Despite town officials and neighbors deeply concerned over density, developing the site requires a certain number of units.

“You can’t just chop away, chop away,” said Oder, who did not specify a minimum threshold of units. “Then what am I doing this for? I’m not doing this for my health.”

Steinmetz said while the parcel’s location can’t be changed, the housing mix, units ranging from $600,000 to $2.5 million and from about 2,500 square feet to 4,500 square feet, does speak to some of the varied housing needs the town lacks and what the Comprehensive Plan is trying to address.

Furthermore, there isn’t a market to develop much single-family housing in northern Westchester, he said.

“There’s nothing wrong with you guys thinking a little out of the box, and I know there are maybe folks on the planning board and the Comp Plan (Steering Committee) who will disagree with me because the outlying neighborhoods should not be presented with a different type of development,” Steinmetz said. “Well, that’s not what many planners will tell you.”

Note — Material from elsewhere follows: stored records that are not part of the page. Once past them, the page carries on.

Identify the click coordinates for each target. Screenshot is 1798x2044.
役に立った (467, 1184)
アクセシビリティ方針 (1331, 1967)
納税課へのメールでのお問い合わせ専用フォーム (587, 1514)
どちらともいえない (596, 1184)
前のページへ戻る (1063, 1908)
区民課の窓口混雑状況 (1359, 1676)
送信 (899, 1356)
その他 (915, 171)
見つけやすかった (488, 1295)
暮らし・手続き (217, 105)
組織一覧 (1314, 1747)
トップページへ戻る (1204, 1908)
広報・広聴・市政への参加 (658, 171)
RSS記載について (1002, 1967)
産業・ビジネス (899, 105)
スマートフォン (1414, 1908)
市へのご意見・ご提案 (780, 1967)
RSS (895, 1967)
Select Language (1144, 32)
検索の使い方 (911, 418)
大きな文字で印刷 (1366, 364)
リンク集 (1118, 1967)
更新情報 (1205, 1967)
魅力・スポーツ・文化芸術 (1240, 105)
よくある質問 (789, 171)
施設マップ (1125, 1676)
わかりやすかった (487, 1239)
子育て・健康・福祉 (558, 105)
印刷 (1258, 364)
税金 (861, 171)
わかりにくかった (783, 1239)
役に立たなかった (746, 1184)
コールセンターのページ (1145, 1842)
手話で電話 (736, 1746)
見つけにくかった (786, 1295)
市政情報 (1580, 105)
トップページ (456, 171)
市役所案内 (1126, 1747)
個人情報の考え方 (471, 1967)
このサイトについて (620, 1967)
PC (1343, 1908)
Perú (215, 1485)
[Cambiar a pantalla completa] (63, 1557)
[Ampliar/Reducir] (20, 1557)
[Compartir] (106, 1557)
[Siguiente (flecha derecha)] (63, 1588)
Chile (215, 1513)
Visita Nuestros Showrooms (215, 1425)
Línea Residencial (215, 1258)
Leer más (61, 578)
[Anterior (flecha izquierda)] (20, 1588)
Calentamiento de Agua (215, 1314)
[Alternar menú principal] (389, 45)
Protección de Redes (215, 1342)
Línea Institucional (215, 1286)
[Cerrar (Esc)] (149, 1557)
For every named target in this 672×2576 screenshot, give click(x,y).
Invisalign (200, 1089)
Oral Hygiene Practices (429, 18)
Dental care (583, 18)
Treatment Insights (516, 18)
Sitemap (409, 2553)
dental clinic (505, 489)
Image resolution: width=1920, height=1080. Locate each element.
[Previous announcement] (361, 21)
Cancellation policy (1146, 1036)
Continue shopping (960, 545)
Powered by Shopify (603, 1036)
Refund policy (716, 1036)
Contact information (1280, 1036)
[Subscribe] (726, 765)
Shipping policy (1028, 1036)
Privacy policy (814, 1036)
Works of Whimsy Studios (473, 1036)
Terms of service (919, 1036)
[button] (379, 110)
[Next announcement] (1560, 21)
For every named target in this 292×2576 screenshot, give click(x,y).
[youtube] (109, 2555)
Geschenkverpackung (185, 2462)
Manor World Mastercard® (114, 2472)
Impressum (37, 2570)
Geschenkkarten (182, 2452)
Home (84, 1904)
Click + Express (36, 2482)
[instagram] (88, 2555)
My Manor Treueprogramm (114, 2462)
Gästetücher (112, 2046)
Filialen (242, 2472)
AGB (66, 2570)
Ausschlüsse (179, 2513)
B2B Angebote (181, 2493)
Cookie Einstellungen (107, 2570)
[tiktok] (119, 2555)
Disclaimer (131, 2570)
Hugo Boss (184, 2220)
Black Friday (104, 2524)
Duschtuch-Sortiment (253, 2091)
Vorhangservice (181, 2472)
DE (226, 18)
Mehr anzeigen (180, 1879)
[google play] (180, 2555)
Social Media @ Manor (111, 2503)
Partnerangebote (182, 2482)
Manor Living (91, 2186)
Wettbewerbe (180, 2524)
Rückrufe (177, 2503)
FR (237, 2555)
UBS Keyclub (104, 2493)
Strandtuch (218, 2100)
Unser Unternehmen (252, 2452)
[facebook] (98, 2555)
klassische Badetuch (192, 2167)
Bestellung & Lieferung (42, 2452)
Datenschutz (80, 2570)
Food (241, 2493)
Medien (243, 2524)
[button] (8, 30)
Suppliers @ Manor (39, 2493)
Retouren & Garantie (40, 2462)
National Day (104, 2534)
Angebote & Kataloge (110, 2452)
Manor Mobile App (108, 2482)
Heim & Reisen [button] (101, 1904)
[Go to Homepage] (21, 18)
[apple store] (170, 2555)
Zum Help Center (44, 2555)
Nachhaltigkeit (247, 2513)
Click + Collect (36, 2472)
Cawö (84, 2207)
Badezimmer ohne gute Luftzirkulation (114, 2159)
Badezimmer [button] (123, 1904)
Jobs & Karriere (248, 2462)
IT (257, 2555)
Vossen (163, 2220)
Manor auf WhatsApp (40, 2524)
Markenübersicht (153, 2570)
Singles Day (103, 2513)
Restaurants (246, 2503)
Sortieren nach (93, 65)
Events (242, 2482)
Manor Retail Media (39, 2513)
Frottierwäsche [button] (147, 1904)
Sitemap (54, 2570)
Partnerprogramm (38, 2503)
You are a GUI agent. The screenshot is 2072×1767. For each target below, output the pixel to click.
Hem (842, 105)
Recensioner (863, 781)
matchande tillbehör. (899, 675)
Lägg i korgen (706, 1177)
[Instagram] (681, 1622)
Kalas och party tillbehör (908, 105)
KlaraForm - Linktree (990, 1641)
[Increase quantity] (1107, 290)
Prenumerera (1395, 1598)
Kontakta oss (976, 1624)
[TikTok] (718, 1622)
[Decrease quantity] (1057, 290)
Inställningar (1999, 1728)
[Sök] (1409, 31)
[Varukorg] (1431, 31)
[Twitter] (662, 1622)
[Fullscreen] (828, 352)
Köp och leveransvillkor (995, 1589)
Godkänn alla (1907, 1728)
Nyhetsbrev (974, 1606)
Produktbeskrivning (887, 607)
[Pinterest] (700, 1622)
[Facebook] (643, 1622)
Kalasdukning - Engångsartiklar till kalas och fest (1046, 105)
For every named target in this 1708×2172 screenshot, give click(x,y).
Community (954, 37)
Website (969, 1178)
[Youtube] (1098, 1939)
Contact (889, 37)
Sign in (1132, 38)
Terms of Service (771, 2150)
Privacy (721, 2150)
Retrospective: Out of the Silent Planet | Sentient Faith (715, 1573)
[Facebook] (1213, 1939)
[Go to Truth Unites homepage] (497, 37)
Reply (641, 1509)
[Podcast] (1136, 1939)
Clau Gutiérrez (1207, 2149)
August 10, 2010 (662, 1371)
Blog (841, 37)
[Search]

In addition to the location, Supervisor Robert Greenstein said he was concerned that the proposed sale prices were too expensive. If residents were looking to downsize from a large single-family house, he didn’t see why they would move there.

Greenstein also said that if there are other benefits to the town, such as connecting the neighbors up to town water, which the development would use, the board might look upon a multifamily proposal at the site more favorably.